■ Goal of the exercise
The records should be restated exactly from their first line through the line with "Blue Fox Development (118, 878)" in it.

————————

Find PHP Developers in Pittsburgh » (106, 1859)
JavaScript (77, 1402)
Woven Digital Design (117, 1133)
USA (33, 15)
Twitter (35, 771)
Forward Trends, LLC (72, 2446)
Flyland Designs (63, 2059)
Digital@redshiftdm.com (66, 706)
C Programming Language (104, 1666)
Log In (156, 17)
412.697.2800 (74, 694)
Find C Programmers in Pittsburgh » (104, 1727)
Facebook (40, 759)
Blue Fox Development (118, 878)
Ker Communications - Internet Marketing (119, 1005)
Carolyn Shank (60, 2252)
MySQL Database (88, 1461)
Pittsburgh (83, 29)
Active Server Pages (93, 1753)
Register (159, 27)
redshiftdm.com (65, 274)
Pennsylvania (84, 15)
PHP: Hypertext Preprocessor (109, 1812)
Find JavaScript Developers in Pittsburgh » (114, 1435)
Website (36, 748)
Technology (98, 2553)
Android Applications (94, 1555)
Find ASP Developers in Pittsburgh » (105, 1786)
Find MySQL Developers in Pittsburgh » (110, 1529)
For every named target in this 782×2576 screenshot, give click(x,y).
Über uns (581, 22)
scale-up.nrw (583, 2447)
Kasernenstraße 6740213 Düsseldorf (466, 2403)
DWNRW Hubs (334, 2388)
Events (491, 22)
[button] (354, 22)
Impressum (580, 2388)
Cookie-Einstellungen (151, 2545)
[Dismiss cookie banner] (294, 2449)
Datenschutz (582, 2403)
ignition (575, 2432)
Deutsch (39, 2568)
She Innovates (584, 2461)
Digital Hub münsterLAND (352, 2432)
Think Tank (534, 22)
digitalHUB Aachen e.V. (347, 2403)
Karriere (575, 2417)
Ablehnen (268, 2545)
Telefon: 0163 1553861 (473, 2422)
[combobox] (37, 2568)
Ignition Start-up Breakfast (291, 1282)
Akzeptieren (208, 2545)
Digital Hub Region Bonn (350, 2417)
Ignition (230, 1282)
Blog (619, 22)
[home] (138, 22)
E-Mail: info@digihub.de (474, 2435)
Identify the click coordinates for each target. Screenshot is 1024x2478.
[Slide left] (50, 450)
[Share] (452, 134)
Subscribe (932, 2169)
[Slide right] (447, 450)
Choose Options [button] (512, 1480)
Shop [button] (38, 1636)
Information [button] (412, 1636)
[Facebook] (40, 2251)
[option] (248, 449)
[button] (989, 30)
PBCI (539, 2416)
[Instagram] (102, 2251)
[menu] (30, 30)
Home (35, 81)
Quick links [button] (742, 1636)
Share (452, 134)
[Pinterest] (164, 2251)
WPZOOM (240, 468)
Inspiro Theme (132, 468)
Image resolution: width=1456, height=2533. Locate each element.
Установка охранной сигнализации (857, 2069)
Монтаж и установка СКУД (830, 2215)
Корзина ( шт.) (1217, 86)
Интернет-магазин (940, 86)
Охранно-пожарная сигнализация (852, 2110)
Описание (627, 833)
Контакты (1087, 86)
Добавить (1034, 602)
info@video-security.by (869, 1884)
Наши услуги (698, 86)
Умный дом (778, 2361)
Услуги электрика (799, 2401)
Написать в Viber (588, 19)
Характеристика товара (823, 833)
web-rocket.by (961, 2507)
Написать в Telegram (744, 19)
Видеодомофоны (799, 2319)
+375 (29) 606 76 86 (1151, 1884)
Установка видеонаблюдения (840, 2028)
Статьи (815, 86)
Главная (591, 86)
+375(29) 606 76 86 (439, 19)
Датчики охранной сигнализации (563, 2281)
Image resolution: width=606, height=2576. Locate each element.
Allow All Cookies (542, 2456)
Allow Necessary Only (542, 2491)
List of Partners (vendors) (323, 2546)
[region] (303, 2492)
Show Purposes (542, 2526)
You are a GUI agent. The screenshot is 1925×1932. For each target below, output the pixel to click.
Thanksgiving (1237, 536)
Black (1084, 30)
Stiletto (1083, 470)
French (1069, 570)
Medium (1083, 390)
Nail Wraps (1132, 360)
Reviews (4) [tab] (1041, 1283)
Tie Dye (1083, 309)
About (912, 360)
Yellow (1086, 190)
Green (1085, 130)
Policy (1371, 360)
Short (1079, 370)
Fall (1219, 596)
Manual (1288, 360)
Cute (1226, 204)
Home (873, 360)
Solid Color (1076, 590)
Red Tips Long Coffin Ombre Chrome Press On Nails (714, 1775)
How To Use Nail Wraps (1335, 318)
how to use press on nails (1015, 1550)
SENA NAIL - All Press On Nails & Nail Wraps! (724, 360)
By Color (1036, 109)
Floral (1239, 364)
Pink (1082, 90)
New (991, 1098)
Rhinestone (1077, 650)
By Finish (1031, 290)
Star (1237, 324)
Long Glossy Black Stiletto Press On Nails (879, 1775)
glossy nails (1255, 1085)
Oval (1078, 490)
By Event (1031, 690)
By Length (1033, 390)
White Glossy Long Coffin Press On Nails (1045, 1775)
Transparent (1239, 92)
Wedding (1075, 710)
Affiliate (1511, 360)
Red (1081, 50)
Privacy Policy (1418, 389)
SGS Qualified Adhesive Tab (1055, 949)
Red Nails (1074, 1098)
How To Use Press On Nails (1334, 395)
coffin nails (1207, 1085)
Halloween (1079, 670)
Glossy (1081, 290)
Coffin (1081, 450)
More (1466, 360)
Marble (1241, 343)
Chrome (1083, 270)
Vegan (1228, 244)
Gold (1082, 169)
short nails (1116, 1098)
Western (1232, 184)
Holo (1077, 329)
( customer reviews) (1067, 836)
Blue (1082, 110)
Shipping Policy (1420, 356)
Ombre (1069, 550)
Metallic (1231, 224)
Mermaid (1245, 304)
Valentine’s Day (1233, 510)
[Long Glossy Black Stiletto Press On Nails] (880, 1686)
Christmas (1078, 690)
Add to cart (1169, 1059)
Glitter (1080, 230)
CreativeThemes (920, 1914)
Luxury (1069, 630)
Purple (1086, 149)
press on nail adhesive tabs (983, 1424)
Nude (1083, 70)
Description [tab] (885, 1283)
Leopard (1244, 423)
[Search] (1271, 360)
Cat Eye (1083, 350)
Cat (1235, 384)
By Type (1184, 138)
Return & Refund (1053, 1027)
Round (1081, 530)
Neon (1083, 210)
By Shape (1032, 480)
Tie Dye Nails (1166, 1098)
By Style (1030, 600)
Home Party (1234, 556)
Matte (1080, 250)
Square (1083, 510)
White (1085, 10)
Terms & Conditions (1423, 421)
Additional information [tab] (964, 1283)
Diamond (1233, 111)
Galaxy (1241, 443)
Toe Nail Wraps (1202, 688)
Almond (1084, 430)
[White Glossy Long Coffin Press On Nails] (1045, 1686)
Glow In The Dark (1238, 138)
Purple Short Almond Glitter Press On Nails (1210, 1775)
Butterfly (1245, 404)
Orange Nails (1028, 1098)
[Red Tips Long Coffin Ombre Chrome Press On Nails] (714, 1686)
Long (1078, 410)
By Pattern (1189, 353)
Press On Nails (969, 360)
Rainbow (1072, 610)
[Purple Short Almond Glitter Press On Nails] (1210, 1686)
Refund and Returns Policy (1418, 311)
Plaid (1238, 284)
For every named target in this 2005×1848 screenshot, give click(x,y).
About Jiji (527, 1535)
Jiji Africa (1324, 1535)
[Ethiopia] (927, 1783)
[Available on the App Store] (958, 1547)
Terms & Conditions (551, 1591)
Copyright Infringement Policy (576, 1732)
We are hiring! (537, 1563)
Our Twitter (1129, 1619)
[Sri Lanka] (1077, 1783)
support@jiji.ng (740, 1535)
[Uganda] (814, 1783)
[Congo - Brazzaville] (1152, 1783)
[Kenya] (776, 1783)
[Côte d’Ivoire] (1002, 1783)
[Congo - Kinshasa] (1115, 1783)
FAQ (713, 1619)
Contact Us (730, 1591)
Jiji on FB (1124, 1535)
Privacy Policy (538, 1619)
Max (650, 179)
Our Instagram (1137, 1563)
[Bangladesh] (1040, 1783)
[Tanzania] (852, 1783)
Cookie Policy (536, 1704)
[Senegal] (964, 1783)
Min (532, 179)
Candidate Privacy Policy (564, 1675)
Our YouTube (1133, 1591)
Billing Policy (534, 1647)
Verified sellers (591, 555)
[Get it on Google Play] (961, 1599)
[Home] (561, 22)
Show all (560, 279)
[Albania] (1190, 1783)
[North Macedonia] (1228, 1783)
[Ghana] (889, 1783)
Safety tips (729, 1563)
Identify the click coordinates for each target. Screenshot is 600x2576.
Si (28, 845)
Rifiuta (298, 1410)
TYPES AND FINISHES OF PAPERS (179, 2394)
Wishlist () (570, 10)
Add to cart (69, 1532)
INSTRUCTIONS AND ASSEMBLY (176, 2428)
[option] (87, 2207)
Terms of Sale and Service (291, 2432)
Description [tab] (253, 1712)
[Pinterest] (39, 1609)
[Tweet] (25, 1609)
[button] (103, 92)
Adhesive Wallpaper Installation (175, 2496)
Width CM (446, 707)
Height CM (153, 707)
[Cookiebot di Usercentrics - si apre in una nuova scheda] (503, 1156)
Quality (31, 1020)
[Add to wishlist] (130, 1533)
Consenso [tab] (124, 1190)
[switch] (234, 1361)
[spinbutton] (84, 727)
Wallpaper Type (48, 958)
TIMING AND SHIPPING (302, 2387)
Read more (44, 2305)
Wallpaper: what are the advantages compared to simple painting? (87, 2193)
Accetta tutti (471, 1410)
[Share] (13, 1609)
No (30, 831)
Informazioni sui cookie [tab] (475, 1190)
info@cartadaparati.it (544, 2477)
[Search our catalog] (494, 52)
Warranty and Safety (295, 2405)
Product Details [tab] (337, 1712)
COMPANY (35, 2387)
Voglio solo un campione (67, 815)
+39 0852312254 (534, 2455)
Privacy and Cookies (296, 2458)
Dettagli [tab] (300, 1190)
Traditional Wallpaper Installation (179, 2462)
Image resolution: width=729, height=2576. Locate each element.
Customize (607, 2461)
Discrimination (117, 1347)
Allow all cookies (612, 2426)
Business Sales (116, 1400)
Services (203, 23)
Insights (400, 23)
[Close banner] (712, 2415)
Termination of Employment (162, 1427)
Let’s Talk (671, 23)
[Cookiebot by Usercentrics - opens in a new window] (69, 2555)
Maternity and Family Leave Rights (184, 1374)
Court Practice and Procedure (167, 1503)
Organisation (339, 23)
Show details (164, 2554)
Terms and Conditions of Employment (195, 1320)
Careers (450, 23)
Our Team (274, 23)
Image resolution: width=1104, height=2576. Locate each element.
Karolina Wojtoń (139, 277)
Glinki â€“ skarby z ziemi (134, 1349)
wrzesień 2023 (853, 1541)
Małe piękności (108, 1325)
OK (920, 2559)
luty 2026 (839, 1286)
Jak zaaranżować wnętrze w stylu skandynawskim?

————————

■ Exercise solution
Find PHP Developers in Pittsburgh » (106, 1859)
JavaScript (77, 1402)
Woven Digital Design (117, 1133)
USA (33, 15)
Twitter (35, 771)
Forward Trends, LLC (72, 2446)
Flyland Designs (63, 2059)
Digital@redshiftdm.com (66, 706)
C Programming Language (104, 1666)
Log In (156, 17)
412.697.2800 (74, 694)
Find C Programmers in Pittsburgh » (104, 1727)
Facebook (40, 759)
Blue Fox Development (118, 878)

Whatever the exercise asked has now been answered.